In South Africa, the government set up Bantustans (similar to American Indian reservations) as permanent residences for blacks in unproductive areas where there were no jobs. The people who lived in these Bantustans would then seek employment in cities and mines where they had no legal status and were brutally exploited by their employers. South Africa's government and society thus maintained a highly mobile and vulnerable working class without access to legal remedies for employer wrongdoing in the workplace.
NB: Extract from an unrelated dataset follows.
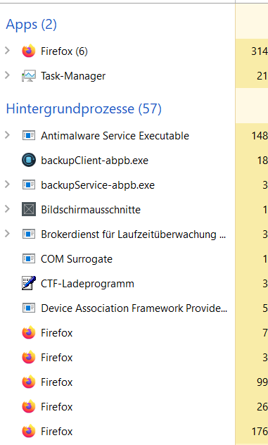268x445 pixels.
Task: Expand the backupService-abpb.exe entry
Action: tap(7, 184)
That seems to be the model in Iowa and the rest of the U.S. Labor agents and word-of-mouth stories inform Latin Americans that good-paying jobs are available in the U.S. But our immigration system is designed to deny most of these potential emigrants legal entry or status. So they enter and reside illegally. Then they go to work for outfits like Agriprocessors, Inc. This is what happens:
A Guatemalan named Elmer L. who said he was 16 when he started working on the plant’s killing floors, said he worked 17-hour shifts, six days a week. In an affidavit, he said he was constantly tired and did not have time to do anything but work and sleep. “I was very sad,” he said, “and I felt like I was a slave.”
Others said they were sexually exploited. One immigrant was blindfolded with duct tape and struck with a meat hook. As Elmer later explained to authorities, “They told us they were going to call immigration if we complained.” And that is how it works.